• _Supplied records_
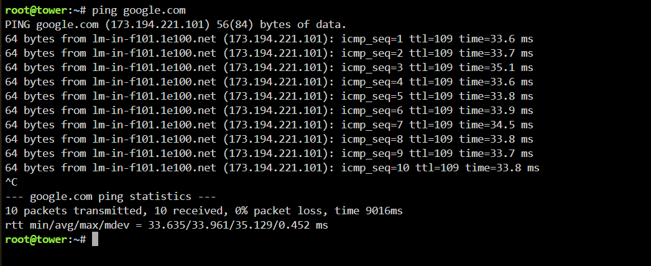Click the icmp_seq=1 reply line

269,39
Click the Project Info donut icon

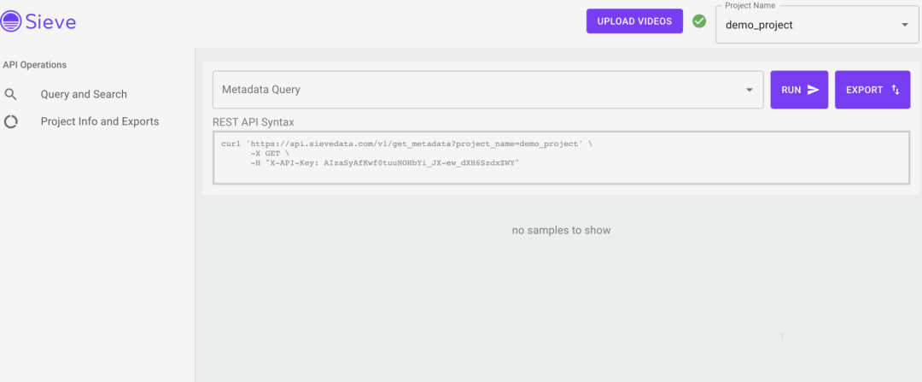coord(11,122)
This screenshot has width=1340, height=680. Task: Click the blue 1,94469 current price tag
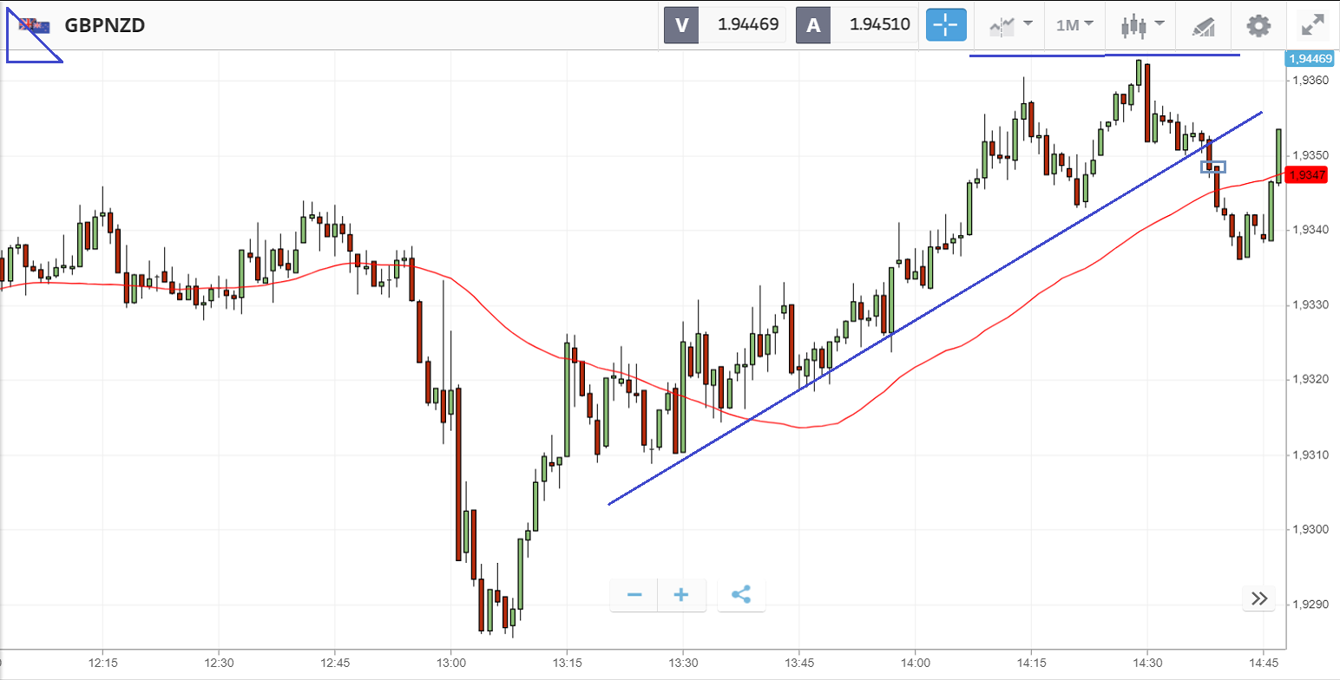1310,59
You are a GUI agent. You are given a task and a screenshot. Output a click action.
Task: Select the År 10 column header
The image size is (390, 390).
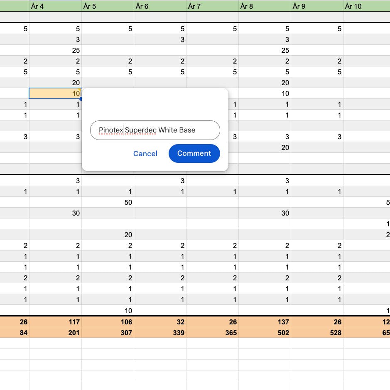(367, 6)
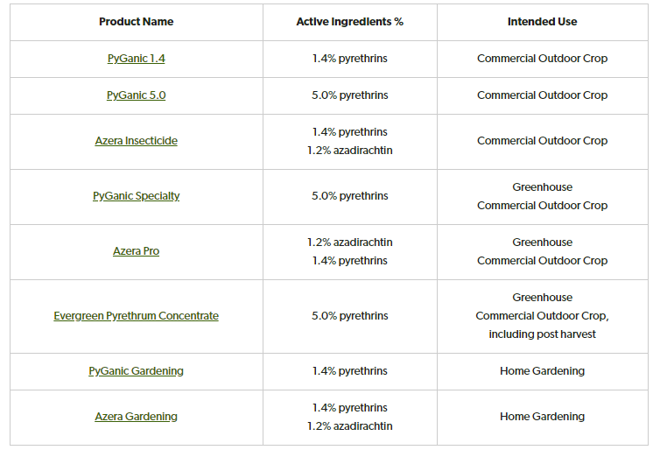Click Home Gardening in PyGanic Gardening row
Screen dimensions: 653x450
pyautogui.click(x=542, y=371)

• _Activity_
Give the lines above again exactly, from the one containing "Click the Project Info donut icon" to the one containing "Task: Select the År 10 column header", both included, but leave out the pictures.

• _Response to the exercise_
Click the Project Info donut icon

coord(11,122)
This screenshot has width=1340, height=680. Task: Click the blue 1,94469 current price tag
1310,59
You are a GUI agent. You are given a task and a screenshot. Output a click action.
Task: Select the År 10 column header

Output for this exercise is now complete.